Thanks for hanging in with me as I learn out loud, ya'll. I'm venting frustration in both learning and teaching as I go through this so please take me with a grain of salt. My frustrations are real in this moment but I fully expect my views to change as I muddle through this.

mara · May 8, 2018, 11:04am

I know…I should've said: In the event that you're not being sarcastic and/or anyone stumbles upon this in the future and I'd like two mediocrely informed cents on this, please.

Or sarcastices…

Due to my high base-rate usage of sarcasm (yes, I assume everyone parses me with a Bayesian approach), I'm more of a sinceroid girl myself.

jdlong · May 8, 2018, 11:50am

Good point. I think the map family of functions are TOTALLY internally consistent. My argument is that there's a barrier to entry that requires learning a few new concepts. Learners should totally learn these, but they provide friction. I am of the strong opinion that when learning row wise operations the map family of functions have a lot of cognitive friction.

Unless I'm missing something, rowwise is sort of syntactic sugar round this little jewel:

df %>%
  group_by( row_number() ) %>%
  mutate( t = fun(v1, v2))

So one of y'all should talk me off the ledge of teaching that! Because I find it incredibly easy to grok and use.

And, once again. thank you all for some back and forth on these concepts. This is super helpful for me to get lots of perspectives and I'm really glad there's a forum in which we can hash this out.

jennybryan · May 8, 2018, 3:44pm

Re: rowwise() and its "least favorite child" status.... I confess that I also have never used it. I went straight from my dearly beloved plyr to purrr-based approaches, without stopping in the middle. (I also never got used to group_by() + do().) But if you think about the effect that rowwise() has, I can understand why an implementer doesn't love it. It means the rowwise()'d data frame now has to carry around some property that changes how subsequent calls should operate. It is much nicer to encourage a workflow that has less "special case" going on.

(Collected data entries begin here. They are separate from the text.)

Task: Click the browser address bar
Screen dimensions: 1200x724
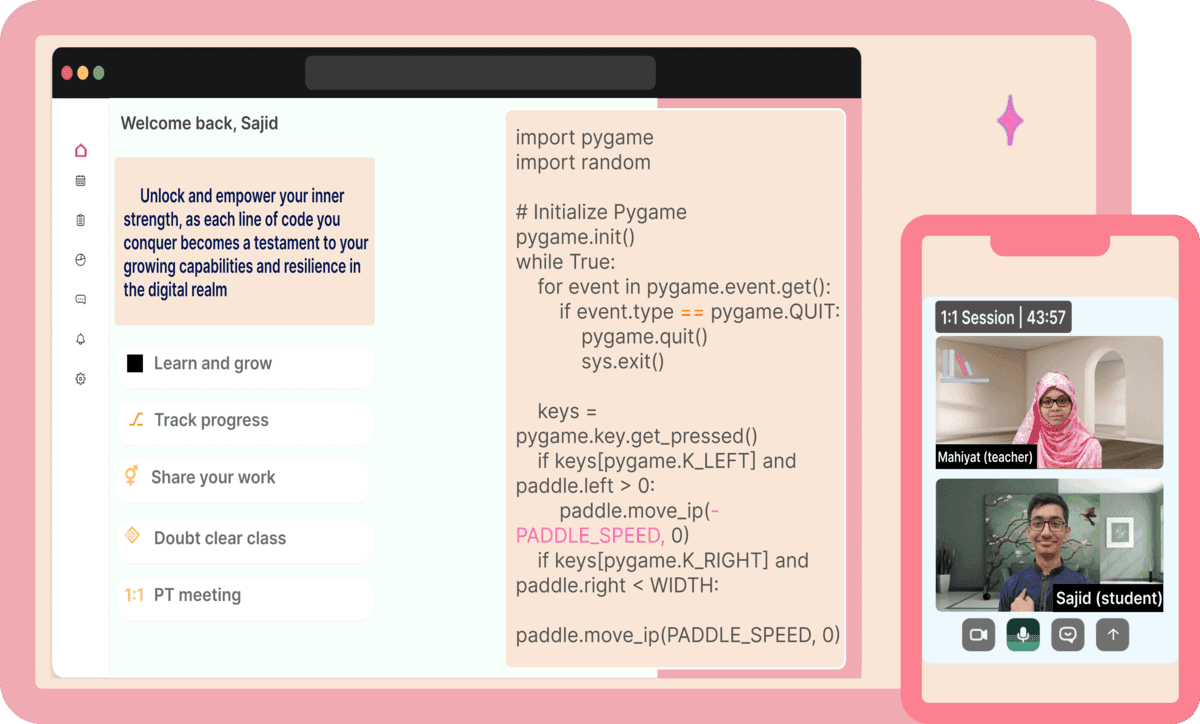Action: 480,73
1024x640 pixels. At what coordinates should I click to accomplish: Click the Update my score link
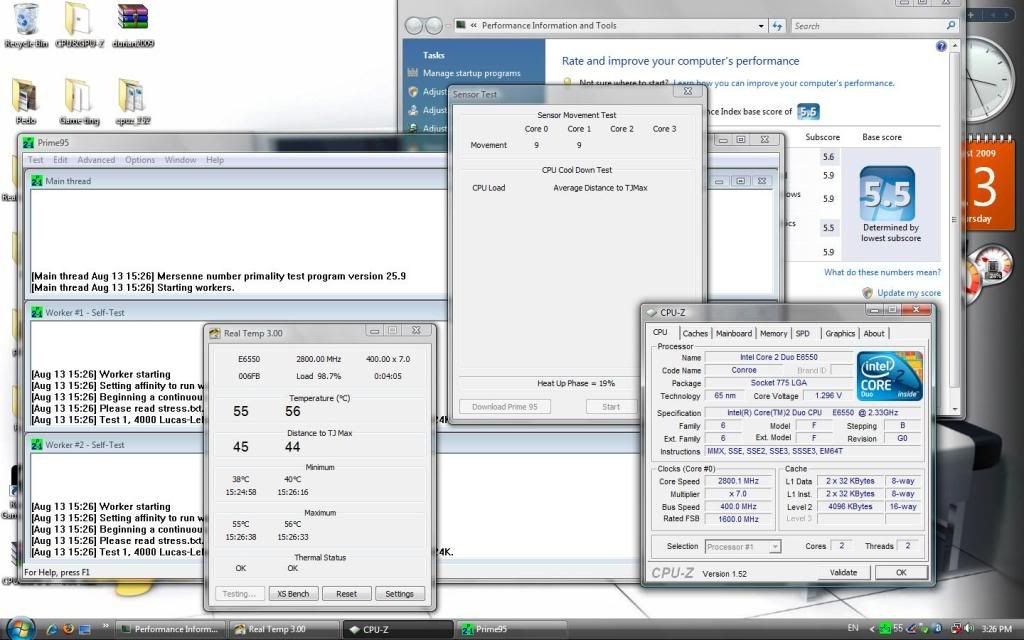(908, 293)
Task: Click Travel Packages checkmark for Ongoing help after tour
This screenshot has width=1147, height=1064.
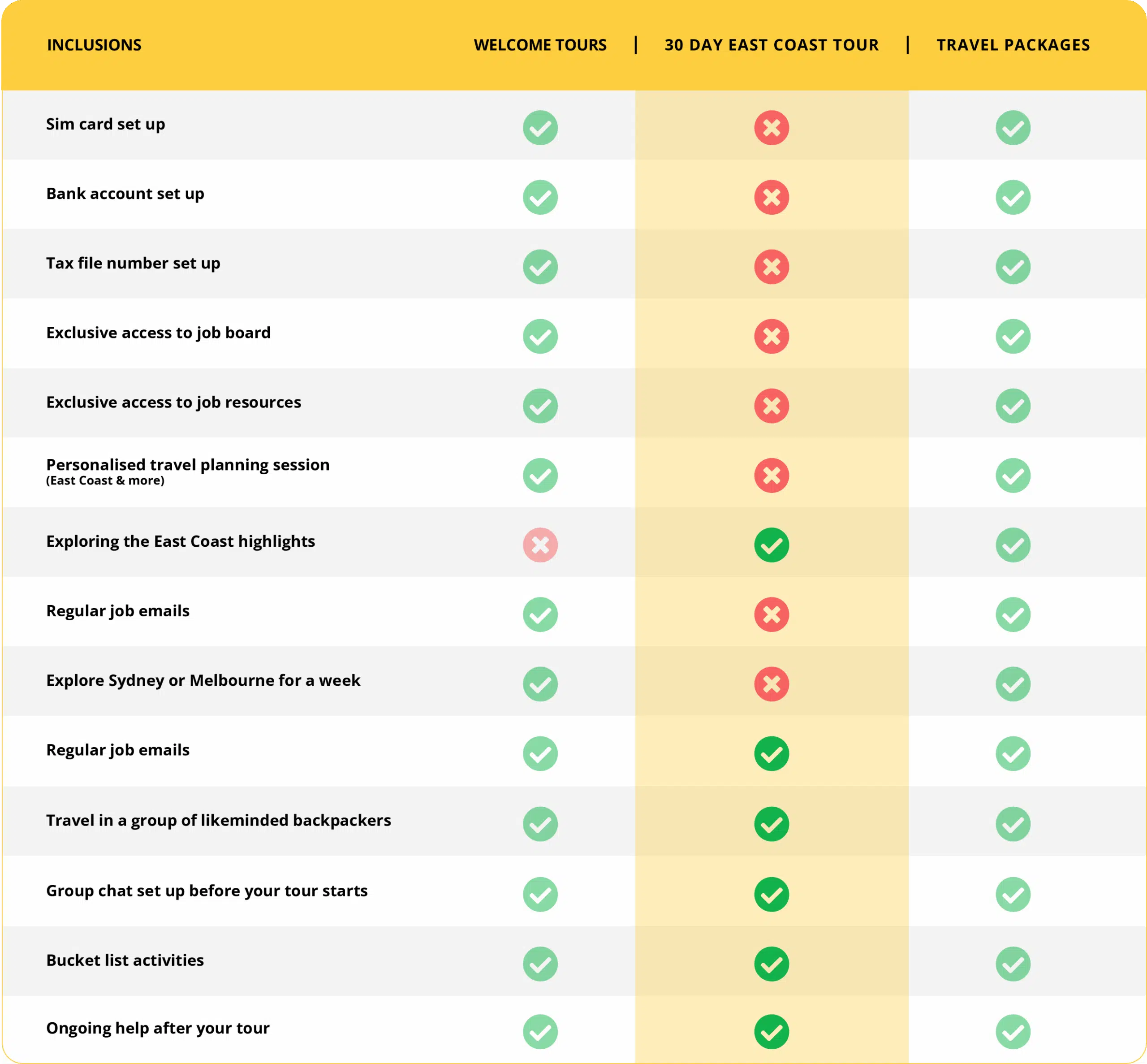Action: click(1013, 1032)
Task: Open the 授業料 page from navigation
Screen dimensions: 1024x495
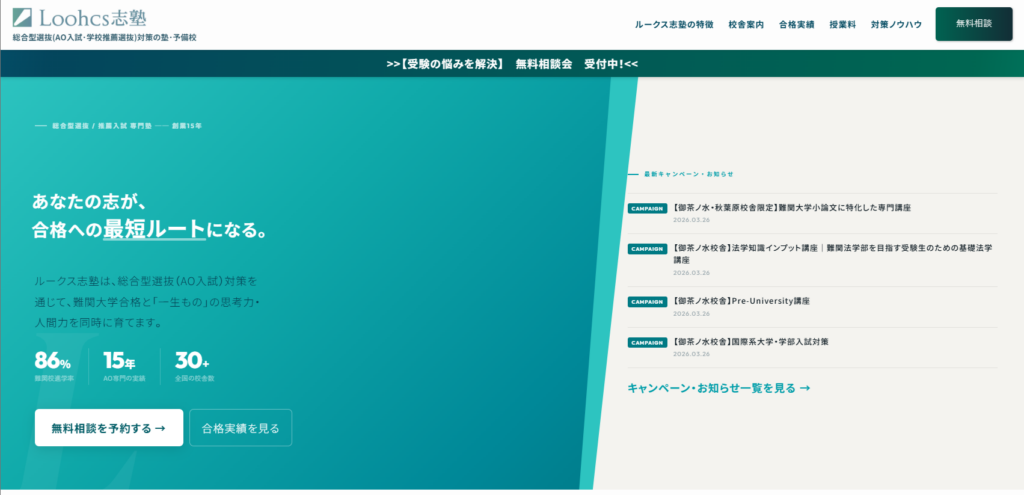Action: pyautogui.click(x=842, y=24)

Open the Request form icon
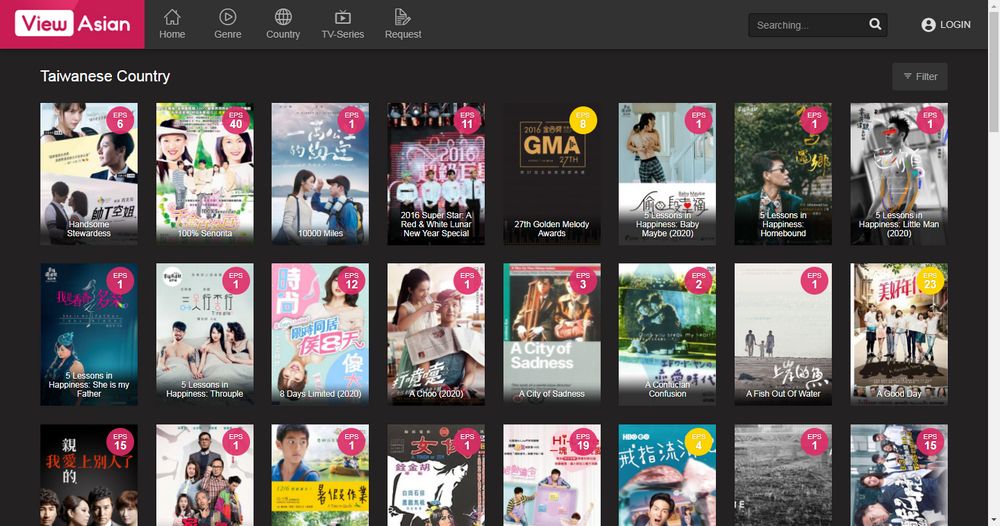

The comparison to group_by() is apt and also gets at this. Grouping and ungrouping is another rich source of puzzles for people, so it's nice to avoid it when it's not truly necessary.

I think the more interesting question is why must .f in purrr::pmap() use all the named inputs? I have asked this before and, although this is not the conversation I was thinking of, it's the closest match I can find right now:

github.com/tidyverse/purrr

Anonymous functions in pmap

opened 12:03PM - 15 Jun 16 UTC

closed 10:24PM - 03 Jul 16 UTC

1danjordan

The documentation for `pmap` is bundled in with `map2` and doesn't include any `…pmap` specific examples. This makes it unclear how to access lists in `.f`, and after a lot of investigation I'm still stumped. In `map2`, the variables are simply `.x` and `.y`, and in the deprecated `map3` were `.x`, `.y` and `.z`. The below example works for the first two lists, but I have no idea how access the third list. ``` a <- list(name1 = 1, name2 = 1, name3 = 1) b <- list(name1 = 1, name2 = 10, name3 = 100) c <- list(name1 = 5, name2 = 50, name3 = 500) pmap(list(a, b, c), ~ .x + .y) $name1 [1] 2 $name2 [1] 11 $name3 [1] 101 pmap(list(a,b, c), ~ .x + .y + .z) Error in .f(.l[[c(1L, i)]], .l[[c(2L, i)]], .l[[c(3L, i)]], ...) : object '.z' not found ``` Obviously this pattern could not extend to a list of length n, but I can't work out what the convention could be. If this is me missing something blatant or `pmap` is not designed to work in this way, then I apologise!

I'm not sure if that is a completely closed conversation, but you could imagine trying to address this pain point in various ways.

jennybryan · May 8, 2018, 3:55pm

BTW I noticed that too but had the good taste not to mention it and faithfully reproduced it.